Neil Anderson and his colleagues have given a lot of thought to the divide between research and practice. They focus on this in Industrial, Work and Organizational (IWO) Psychology. I don’t know much about this discipline. Still, a lot of the problems seem quite familiar. As such, they highlight the practitioner-research divide beyond marketing.
In Pursuit Of Impact (Factors)
The authors note problems within psychology. They see a trend towards parts of the discipline with higher impact factors and higher publication rates. This is challenging because it is somewhat self-reinforcing. (Trends towards a sub-discipline which publishes more increases impact factors. The increased impact factors strengthen the trend).
One interesting piece of analysis they do is on academic-practitioner publication. (Papers with a non-academic on them). They note a major drop off in all practitioner publications over time in some of their major journals. (This analysis is hard to do perfectly. Some journals were created later. These late journals seem especially academic heavy. Still the idea is pretty clear.)
Collaborative papers between academics and practitioners have remained at a low, but relatively constant level.Anderson, Herriott and Hodgkinson, 2001, page 397
Four Quadrants Of Science
These authors blame stakeholders for driving research down an unhelpful path. They outline four quadrants and argue stakeholder incentives are driving towards Puerile Science. Their model is helpful to envisage what they mean.
We present a simple 2 x 2 model along the dimensions of relevance and rigour, with the four cells occupied by Popularist, Pragmatic, Pedantic, and Puerile Science, respectively. We argue that there has been adrift away from Pragmatic Science, high in both relevance and rigour, towards Pedantic and Popularist Science, and through them to Puerile Science.Anderson, Herriott and Hodgkinson, 2001, page 391
I guess you can say that a lot of academic work is in the pedantic box. This work can be very well done. Still it is often essentially pointless.
This drive to the puerile isn’t in the long term interests of the stakeholders. Yet, it still happens. They note the familiar problem of academics acting as gatekeepers. The problem is that this can drive academia towards irrelevance. In the long term this is terrible.
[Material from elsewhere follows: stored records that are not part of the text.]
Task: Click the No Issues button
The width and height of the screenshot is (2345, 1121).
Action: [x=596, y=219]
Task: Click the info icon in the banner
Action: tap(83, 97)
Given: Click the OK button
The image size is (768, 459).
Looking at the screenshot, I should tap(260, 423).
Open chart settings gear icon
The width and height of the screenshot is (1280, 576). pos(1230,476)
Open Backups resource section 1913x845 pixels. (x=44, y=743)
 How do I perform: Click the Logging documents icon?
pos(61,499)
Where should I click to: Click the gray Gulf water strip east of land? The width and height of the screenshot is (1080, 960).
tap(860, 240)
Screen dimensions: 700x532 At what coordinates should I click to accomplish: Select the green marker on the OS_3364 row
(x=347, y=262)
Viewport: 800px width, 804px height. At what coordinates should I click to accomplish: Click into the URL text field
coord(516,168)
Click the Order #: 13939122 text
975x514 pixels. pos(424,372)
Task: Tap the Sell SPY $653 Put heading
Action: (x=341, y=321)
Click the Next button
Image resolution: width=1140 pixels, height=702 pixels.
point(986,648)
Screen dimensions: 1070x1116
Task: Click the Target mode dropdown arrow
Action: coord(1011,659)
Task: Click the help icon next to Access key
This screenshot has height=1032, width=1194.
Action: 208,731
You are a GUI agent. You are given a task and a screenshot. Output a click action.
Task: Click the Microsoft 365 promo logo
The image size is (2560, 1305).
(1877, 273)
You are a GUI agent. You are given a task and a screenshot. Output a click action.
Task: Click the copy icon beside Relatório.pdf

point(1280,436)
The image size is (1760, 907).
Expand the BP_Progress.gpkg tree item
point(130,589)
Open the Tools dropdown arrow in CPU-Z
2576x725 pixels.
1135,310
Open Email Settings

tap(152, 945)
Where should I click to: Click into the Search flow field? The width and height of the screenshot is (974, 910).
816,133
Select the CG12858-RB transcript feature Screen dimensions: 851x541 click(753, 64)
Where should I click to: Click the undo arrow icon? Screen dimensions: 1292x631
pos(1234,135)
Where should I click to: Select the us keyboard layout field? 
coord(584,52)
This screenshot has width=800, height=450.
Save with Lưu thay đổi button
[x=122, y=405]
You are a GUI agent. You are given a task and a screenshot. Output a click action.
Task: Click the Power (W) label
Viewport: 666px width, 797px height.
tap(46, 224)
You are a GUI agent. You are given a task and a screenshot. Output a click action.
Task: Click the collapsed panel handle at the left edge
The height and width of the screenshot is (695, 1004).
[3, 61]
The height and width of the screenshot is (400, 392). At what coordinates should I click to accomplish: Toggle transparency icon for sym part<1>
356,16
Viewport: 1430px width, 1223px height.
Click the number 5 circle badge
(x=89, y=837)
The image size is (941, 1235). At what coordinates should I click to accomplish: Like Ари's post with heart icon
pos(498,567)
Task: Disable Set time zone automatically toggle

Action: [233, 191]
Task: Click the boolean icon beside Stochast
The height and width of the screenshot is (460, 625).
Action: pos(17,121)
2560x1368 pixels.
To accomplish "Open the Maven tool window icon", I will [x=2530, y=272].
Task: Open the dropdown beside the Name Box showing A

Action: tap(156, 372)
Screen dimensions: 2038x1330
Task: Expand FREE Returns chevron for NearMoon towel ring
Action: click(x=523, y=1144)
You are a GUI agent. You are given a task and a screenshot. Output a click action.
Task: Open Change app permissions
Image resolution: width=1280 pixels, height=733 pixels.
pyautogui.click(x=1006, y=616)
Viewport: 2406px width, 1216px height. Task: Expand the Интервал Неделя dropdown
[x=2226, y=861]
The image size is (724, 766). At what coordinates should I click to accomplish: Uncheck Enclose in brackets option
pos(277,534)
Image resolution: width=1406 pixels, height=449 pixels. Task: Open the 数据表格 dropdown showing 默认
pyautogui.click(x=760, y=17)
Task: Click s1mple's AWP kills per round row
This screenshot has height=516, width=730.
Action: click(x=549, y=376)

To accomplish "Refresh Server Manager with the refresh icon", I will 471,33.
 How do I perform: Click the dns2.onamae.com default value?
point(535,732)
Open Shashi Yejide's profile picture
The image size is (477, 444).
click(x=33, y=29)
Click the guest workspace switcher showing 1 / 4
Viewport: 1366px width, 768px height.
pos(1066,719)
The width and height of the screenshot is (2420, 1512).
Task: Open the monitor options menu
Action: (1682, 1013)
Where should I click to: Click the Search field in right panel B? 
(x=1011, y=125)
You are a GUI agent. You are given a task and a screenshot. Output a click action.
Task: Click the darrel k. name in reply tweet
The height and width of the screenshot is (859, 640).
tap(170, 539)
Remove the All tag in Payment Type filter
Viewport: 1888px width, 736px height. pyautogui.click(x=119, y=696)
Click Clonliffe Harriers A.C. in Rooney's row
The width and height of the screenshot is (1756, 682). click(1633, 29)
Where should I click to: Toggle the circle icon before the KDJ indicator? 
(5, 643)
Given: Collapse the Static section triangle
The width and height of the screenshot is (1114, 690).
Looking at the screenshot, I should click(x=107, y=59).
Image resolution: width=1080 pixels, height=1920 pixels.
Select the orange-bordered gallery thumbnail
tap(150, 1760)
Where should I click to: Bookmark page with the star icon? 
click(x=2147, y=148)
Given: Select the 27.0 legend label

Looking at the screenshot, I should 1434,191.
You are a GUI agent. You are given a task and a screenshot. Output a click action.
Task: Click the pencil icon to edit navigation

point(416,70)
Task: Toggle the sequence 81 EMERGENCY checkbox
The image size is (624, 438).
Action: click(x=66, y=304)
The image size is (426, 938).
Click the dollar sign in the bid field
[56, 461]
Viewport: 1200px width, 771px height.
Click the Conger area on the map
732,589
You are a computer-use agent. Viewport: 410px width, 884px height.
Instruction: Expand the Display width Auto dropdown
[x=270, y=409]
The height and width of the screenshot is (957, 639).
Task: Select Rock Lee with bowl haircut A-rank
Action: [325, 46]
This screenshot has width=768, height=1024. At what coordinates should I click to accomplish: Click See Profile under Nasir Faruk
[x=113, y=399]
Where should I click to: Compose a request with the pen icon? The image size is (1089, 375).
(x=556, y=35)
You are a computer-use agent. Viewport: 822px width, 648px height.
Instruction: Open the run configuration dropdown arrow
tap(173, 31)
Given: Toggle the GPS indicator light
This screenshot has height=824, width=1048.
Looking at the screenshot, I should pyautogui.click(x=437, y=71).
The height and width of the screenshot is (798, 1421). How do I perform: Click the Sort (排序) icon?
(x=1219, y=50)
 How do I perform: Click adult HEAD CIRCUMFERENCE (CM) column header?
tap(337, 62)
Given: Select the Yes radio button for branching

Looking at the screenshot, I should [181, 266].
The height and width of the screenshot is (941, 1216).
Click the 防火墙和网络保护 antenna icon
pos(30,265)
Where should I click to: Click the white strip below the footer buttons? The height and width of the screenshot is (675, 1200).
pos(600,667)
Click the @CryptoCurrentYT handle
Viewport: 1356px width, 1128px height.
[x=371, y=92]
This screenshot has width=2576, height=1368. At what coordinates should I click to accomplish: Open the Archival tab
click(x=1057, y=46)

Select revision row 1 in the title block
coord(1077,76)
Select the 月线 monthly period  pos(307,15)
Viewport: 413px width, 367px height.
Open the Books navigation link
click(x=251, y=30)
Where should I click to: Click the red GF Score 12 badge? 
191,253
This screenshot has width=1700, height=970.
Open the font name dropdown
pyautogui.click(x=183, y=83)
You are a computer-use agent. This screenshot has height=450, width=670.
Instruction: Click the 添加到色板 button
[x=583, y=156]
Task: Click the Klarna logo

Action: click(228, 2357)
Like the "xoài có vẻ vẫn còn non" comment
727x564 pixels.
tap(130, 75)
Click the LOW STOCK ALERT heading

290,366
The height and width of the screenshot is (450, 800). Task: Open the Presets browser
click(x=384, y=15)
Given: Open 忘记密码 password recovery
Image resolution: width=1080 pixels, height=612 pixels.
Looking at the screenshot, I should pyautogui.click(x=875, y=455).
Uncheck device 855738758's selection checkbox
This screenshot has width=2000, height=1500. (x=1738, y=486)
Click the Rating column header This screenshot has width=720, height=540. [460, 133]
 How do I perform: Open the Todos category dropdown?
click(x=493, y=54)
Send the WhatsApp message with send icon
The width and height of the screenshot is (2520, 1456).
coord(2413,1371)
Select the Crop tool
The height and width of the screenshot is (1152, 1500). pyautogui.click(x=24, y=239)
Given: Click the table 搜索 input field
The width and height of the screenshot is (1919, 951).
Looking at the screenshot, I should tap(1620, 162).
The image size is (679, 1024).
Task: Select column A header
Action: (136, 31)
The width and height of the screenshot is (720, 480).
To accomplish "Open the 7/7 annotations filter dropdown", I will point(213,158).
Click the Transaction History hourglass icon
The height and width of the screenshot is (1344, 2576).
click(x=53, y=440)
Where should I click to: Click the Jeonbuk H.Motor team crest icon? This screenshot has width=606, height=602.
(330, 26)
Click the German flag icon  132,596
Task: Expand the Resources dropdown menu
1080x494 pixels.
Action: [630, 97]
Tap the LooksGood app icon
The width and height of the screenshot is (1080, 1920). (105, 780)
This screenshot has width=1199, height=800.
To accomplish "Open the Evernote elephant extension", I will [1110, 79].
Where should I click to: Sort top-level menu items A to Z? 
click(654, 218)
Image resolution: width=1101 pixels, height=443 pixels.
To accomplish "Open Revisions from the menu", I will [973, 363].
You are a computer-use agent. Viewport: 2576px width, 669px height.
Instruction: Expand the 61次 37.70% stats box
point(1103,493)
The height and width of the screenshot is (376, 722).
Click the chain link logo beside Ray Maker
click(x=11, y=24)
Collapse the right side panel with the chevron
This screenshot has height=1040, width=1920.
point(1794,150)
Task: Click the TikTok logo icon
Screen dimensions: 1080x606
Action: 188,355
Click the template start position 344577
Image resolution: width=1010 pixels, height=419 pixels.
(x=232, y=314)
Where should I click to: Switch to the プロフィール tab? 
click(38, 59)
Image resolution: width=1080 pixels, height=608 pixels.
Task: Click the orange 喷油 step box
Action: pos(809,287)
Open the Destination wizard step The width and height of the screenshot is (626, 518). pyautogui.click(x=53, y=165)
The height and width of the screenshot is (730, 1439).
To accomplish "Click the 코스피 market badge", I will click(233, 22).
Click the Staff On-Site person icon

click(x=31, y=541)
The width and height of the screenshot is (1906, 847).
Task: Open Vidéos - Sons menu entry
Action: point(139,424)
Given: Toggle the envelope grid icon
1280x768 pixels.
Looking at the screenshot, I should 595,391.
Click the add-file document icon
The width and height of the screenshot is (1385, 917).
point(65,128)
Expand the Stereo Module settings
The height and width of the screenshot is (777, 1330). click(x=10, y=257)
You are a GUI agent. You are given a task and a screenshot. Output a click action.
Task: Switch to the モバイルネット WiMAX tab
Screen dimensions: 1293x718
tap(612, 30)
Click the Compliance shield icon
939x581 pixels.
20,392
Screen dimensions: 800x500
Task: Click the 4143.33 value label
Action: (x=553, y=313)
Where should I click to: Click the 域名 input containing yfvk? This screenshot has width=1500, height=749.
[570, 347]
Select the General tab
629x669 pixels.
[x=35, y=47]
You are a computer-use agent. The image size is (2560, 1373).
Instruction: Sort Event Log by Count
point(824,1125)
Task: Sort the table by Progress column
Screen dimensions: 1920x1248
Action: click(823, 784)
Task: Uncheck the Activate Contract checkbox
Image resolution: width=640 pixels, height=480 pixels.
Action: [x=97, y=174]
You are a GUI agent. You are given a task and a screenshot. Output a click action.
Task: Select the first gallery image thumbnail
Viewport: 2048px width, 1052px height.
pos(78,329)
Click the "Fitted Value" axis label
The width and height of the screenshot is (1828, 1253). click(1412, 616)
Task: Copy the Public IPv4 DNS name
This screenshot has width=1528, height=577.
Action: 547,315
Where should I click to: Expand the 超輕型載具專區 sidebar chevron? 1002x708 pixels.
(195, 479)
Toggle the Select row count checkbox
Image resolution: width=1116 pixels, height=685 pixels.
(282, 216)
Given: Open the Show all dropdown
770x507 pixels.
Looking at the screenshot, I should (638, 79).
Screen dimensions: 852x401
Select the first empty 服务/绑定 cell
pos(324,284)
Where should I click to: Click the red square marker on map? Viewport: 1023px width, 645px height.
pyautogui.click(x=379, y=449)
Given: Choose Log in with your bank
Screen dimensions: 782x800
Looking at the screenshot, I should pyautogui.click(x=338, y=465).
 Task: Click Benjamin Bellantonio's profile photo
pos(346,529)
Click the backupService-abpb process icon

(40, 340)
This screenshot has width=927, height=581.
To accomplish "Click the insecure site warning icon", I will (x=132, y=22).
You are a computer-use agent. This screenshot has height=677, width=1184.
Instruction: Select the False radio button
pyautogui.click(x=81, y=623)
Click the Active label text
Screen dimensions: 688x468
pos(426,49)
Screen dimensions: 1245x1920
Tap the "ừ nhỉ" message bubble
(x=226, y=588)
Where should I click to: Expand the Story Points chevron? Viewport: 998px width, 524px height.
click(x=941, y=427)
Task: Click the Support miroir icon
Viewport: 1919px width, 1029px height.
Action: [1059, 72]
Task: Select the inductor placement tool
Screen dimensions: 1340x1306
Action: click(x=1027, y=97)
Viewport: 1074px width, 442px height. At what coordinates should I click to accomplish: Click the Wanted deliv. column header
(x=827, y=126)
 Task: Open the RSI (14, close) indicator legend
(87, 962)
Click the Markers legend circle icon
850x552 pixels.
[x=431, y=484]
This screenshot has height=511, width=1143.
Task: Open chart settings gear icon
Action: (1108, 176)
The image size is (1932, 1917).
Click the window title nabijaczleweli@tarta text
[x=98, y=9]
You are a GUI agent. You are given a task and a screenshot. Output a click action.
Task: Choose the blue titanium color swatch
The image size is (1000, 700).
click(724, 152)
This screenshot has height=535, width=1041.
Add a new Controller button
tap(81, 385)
Yet in the short term, and for any individual, it is the way to go.
Crossing The Practitioner-Research Divide Beyond Marketing
They see the solution. Collective action to ensure Pragmatic Science dominates their field. This is hard. Given this I’m not as optimistic as I might be. Still let us hope.
For more on the academic/practitioner divide see here.
Read: Neil Anderson, Peter Herriot, and Gerard P. Hodgkinson. “The practitioner‐researcher divide in Industrial, Work and Organizational (IWO) psychology: Where are we now, and where do we go from here?” Journal of Occupational and Organizational Psychology 74, no. 4 (2001) 391-411.